I smiled. Grandma Sarah had her own type of powerful magic, an ability to heal people with her cooking.
“I dreamed that Grandma Sarah was baking a cake, and she was stirring the batter with her favorite wooden spoon. Then she stopped and looked right at me and said, ‘Elizabeth, you need to remind Cassidy to use my spoon. I’m done with it and she needs it’.” Mom laughed. “Isn’t that odd?”
I swallowed hard, taking a meaning from Mom’s dream that she couldn’t have known. Sorren and I had just talked about helping me collect items that would help me channel white magic like Alard’s walking stick – things that could serve as an athame or wand and connect me with the power of the previous owner. I went to my kitchen drawer and pulled out the worn, stained spoon and felt the essence of my grandmother’s very strong, very pure white magic.
“I’ve got to go. But honey,” Mom said, pausing. “Please be careful. I worry about you.”
“I will be,” I said, wishing I could figure out how to keep that promise. “Love you.”

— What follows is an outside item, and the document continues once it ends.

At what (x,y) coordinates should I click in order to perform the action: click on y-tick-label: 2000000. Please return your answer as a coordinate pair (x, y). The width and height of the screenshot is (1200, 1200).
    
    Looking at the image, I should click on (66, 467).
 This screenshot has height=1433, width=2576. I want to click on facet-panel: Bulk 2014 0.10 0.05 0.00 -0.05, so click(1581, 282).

“Love you, too.” The call ended, and I let out a sigh and reached down to pick up Baxter and cuddle him for a moment.
I looked around my house and smiled. It’s not one of the biggest or most historic homes in Charleston, but it’s perfect for me. In a relatively short period of time, I had made this place my own. On all the shelves and walls, there were photos, recent pictures, and snapshots from family vacations as I was growing up. Photos of my brother, aunts and uncles, cousins, and grandparents were tucked everywhere. And there were pictures of every dog I had ever loved, from the cocker spaniel I had as a kid right up to Baxter.